# INSTRUCTIONS FOR THE TASK
Everything in the data below should be restated word for word.

# RECORDS FOR THIS TASK
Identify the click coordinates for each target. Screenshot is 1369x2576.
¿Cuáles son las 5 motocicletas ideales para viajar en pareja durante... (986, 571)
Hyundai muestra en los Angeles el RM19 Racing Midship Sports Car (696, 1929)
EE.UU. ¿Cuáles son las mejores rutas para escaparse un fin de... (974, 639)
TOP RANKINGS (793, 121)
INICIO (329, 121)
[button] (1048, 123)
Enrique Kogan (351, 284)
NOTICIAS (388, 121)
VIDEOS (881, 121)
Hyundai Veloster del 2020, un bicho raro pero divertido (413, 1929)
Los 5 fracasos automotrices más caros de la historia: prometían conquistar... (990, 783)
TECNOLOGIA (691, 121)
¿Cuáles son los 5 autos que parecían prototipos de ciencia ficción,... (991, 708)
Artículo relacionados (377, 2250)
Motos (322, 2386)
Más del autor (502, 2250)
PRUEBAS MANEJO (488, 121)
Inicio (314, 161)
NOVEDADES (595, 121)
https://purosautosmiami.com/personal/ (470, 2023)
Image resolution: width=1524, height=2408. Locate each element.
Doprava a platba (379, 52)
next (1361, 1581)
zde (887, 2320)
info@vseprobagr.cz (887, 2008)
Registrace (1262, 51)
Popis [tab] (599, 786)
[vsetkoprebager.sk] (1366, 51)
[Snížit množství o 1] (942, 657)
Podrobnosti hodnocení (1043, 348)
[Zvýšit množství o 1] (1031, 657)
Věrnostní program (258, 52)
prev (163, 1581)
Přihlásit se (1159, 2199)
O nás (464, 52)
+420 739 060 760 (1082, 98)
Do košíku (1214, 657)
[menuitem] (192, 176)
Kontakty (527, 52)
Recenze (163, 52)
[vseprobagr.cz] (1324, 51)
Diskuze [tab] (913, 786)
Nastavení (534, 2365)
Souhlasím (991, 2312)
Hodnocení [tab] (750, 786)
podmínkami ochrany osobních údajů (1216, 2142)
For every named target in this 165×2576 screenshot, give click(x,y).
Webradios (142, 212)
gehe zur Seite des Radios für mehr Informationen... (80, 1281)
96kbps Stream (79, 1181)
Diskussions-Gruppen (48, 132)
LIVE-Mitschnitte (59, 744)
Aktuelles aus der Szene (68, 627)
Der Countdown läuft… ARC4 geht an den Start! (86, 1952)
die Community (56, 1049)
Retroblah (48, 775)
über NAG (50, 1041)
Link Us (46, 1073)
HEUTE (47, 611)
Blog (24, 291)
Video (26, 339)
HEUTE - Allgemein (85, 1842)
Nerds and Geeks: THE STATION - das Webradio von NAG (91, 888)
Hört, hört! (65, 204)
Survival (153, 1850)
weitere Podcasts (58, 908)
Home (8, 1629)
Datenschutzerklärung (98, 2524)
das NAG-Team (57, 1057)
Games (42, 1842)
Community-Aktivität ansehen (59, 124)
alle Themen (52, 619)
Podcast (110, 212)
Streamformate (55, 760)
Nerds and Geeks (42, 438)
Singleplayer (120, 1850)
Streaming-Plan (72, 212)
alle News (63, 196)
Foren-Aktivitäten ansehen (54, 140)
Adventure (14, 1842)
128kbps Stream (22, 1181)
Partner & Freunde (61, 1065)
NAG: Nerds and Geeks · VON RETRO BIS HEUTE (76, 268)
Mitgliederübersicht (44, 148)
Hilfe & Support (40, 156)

# RESULT OF THIS EXERCISE
Identify the click coordinates for each target. Screenshot is 1369x2576.
¿Cuáles son las 5 motocicletas ideales para viajar en pareja durante... (986, 571)
Hyundai muestra en los Angeles el RM19 Racing Midship Sports Car (696, 1929)
EE.UU. ¿Cuáles son las mejores rutas para escaparse un fin de... (974, 639)
TOP RANKINGS (793, 121)
INICIO (329, 121)
[button] (1048, 123)
Enrique Kogan (351, 284)
NOTICIAS (388, 121)
VIDEOS (881, 121)
Hyundai Veloster del 2020, un bicho raro pero divertido (413, 1929)
Los 5 fracasos automotrices más caros de la historia: prometían conquistar... (990, 783)
TECNOLOGIA (691, 121)
¿Cuáles son los 5 autos que parecían prototipos de ciencia ficción,... (991, 708)
Artículo relacionados (377, 2250)
Motos (322, 2386)
Más del autor (502, 2250)
PRUEBAS MANEJO (488, 121)
Inicio (314, 161)
NOVEDADES (595, 121)
https://purosautosmiami.com/personal/ (470, 2023)
Image resolution: width=1524, height=2408. Locate each element.
Doprava a platba (379, 52)
next (1361, 1581)
zde (887, 2320)
info@vseprobagr.cz (887, 2008)
Registrace (1262, 51)
Popis [tab] (599, 786)
[vsetkoprebager.sk] (1366, 51)
[Snížit množství o 1] (942, 657)
Podrobnosti hodnocení (1043, 348)
[Zvýšit množství o 1] (1031, 657)
Věrnostní program (258, 52)
prev (163, 1581)
Přihlásit se (1159, 2199)
O nás (464, 52)
+420 739 060 760 (1082, 98)
Do košíku (1214, 657)
[menuitem] (192, 176)
Kontakty (527, 52)
Recenze (163, 52)
[vseprobagr.cz] (1324, 51)
Diskuze [tab] (913, 786)
Nastavení (534, 2365)
Souhlasím (991, 2312)
Hodnocení [tab] (750, 786)
podmínkami ochrany osobních údajů (1216, 2142)
For every named target in this 165×2576 screenshot, give click(x,y).
Webradios (142, 212)
gehe zur Seite des Radios für mehr Informationen... (80, 1281)
96kbps Stream (79, 1181)
Diskussions-Gruppen (48, 132)
LIVE-Mitschnitte (59, 744)
Aktuelles aus der Szene (68, 627)
Der Countdown läuft… ARC4 geht an den Start! (86, 1952)
die Community (56, 1049)
Retroblah (48, 775)
über NAG (50, 1041)
Link Us (46, 1073)
HEUTE (47, 611)
Blog (24, 291)
Video (26, 339)
HEUTE - Allgemein (85, 1842)
Nerds and Geeks: THE STATION - das Webradio von NAG (91, 888)
Hört, hört! (65, 204)
Survival (153, 1850)
weitere Podcasts (58, 908)
Home (8, 1629)
Datenschutzerklärung (98, 2524)
das NAG-Team (57, 1057)
Games (42, 1842)
Community-Aktivität ansehen (59, 124)
alle Themen (52, 619)
Podcast (110, 212)
Streamformate (55, 760)
Nerds and Geeks (42, 438)
Singleplayer (120, 1850)
Streaming-Plan (72, 212)
alle News (63, 196)
Foren-Aktivitäten ansehen (54, 140)
Adventure (14, 1842)
128kbps Stream (22, 1181)
Partner & Freunde (61, 1065)
NAG: Nerds and Geeks · VON RETRO BIS HEUTE (76, 268)
Mitgliederübersicht (44, 148)
Hilfe & Support (40, 156)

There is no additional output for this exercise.